TASK PROMPT:
Leaving out any pictures, transcribe every record exactly.

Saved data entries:
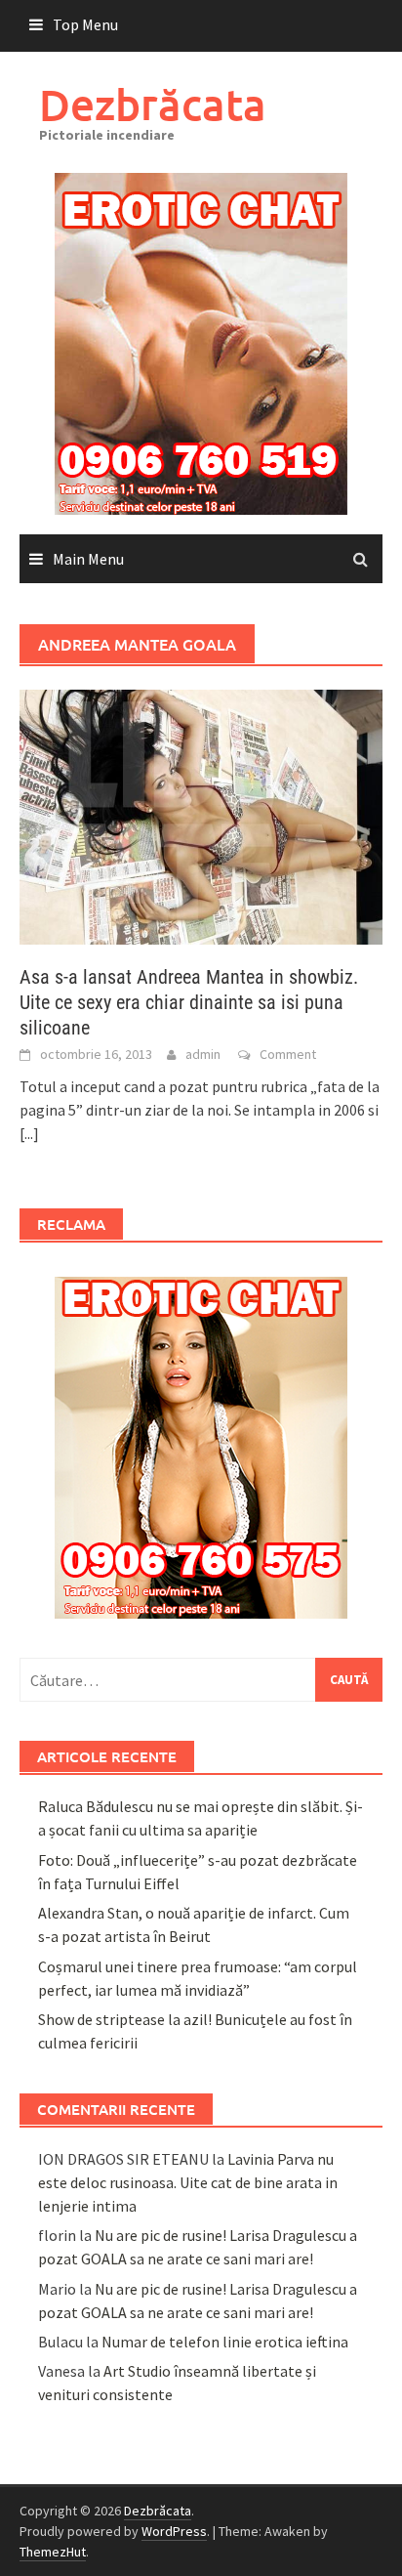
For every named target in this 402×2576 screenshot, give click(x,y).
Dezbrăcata (152, 104)
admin (203, 1054)
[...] (29, 1133)
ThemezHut (53, 2551)
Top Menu (85, 24)
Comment (288, 1054)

RESPONSE AREA:
For every named target in this 402×2576 screenshot, give click(x,y).
Dezbrăcata (152, 104)
admin (203, 1054)
[...] (29, 1133)
ThemezHut (53, 2551)
Top Menu (85, 24)
Comment (288, 1054)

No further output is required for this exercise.